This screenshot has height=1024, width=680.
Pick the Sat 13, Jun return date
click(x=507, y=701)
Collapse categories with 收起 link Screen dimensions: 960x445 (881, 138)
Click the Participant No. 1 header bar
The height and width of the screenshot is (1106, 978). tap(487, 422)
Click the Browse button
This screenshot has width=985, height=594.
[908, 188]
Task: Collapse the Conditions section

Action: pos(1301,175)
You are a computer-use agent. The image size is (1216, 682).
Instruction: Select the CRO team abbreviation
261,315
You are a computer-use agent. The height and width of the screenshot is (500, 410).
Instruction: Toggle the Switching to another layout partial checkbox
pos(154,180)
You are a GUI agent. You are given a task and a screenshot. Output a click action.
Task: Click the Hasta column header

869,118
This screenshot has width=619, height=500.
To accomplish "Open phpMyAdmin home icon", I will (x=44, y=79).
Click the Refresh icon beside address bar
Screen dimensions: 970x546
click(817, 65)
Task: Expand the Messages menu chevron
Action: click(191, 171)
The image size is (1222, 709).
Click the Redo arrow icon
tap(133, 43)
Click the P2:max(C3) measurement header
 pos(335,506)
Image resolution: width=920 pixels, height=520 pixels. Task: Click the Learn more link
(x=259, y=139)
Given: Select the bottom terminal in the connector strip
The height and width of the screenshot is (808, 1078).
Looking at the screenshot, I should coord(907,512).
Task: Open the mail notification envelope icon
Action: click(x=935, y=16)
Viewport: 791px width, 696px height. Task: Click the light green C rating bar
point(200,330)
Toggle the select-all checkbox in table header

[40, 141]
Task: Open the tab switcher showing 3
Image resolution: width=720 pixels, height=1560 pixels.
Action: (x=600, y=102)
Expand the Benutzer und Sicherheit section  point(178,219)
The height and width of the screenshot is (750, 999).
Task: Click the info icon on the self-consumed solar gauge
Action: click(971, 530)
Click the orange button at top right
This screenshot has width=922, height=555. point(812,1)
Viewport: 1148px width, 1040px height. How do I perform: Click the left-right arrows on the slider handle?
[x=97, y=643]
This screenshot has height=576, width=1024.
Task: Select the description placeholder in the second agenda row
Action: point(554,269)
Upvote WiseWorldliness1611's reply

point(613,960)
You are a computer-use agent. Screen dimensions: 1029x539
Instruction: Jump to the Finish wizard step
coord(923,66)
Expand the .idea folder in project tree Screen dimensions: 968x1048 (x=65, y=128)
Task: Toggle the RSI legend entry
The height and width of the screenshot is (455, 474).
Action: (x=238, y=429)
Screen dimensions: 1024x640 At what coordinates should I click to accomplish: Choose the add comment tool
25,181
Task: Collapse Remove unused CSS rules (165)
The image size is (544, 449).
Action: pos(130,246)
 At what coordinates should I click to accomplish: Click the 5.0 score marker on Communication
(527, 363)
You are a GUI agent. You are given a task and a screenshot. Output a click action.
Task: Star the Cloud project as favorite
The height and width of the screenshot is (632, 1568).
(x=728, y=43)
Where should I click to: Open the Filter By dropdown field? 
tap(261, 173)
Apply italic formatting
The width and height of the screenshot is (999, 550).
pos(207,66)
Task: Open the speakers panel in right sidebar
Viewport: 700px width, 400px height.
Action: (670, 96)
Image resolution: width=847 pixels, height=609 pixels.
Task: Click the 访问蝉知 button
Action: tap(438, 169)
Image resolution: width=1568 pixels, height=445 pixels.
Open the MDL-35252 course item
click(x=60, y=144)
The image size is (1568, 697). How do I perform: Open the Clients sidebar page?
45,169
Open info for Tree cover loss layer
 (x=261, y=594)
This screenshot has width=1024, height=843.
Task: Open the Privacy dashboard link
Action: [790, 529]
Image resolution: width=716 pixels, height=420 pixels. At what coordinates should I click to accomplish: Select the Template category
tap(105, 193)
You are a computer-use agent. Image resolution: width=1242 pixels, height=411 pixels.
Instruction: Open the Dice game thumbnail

********

§ Work item: Your answer must consist of every line from the listing that holds the string "computer".

§ Completed exercise:
You are a computer-use agent. The image size is (1216, 682).
You are a computer-use agent. The height and width of the screenshot is (500, 410).
You are a computer-use agent. Screen dimensions: 1029x539
You are a computer-use agent. Image resolution: width=1242 pixels, height=411 pixels.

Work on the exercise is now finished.